Interest Rates Vary Returns
Investor returns from 10-year treasury bonds since the end of World War II have averaged about 5 percent. During this time rates have ranged as low as 2 percent and as high as 15 percent. The average return is best divided into two periods. When the Federal Reserve Bank is lowering short-term interest rates, all maturities of bonds experience rising capital gains and failing coupon yields. When rates rise, coupon yields rise while bond prices fall.
Maturity and Bond Returns
Money market instruments are due in less than a year. Fixed income notes are due in less than 10 years. Bonds are debt instruments that are due within 30 years, though occasionally bonds will have longer in maturity. Short-term instruments vary more in yield than long-term bonds. However, price volatility is greater in long-term debt because of the greater maturity risk. Average bond yields vary more with short rates. Average bond prices vary more with long maturities.
Average Returns By Currency
One consideration for investors computing average return is which currency to use to measure average returns. Measured in the United States, dollar bond returns have been negative throughout most of the world because the coupon income cannot offset the capital loss due to the falling dollar. In other words, if someone sold German marks to buy U.S. bonds, the value of the bonds and the value of the coupon income has gradually declined as the mark has strengthened.
Bond Ratings Affect Yields
The spread or difference between the highest- and lowest-rated securities varies constantly. This is because in bad economic times, investors become more safety conscious and buy less risky securities while shunning low-rated securities. Thus, while the average yields of both high and low securities rise and fall together, the relative spreads also vary. Credit spreads are regularly used in professional trading.

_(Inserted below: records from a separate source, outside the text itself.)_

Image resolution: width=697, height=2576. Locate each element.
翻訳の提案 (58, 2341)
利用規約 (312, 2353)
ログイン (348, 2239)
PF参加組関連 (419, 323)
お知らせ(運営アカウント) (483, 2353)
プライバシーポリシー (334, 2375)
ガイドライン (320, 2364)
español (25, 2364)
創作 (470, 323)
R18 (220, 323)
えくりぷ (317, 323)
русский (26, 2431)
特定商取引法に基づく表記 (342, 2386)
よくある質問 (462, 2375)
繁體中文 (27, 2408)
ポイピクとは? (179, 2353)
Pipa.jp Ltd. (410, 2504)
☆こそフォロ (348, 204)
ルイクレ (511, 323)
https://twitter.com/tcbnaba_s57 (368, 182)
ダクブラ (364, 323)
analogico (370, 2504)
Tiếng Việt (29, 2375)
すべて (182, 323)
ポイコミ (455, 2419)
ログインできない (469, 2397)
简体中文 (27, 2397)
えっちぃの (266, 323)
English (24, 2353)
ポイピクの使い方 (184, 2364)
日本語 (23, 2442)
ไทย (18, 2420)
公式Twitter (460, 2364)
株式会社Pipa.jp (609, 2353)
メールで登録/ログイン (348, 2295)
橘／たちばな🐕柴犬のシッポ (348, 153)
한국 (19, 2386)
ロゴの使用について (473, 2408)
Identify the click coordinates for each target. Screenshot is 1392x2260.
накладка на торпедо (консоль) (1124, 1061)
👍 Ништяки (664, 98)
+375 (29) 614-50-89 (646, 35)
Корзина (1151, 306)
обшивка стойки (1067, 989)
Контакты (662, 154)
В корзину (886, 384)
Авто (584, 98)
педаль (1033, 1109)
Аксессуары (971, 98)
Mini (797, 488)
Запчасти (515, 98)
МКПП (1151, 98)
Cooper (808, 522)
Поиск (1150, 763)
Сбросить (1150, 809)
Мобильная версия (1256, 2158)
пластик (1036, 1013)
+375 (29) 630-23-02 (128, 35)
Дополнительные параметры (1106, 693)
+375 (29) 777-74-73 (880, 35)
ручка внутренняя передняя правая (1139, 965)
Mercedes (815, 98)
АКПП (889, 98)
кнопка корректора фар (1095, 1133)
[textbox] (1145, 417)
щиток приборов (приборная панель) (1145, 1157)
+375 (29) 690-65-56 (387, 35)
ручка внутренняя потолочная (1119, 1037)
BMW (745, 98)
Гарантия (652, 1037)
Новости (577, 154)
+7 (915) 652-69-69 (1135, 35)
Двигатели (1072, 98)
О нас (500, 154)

Average Returns Reflect Survivorship
There are many bond indexes that purport to measure average returns. Average returns can be distorted because some high-quality bonds will have suffered impaired or lowered credit rating. Thus, bond averages over time will not include all the same bonds. It is generally best to discuss only the highest-quality bonds, such as treasury bonds, and then add the credit spread discussed above to reflect different quality yields.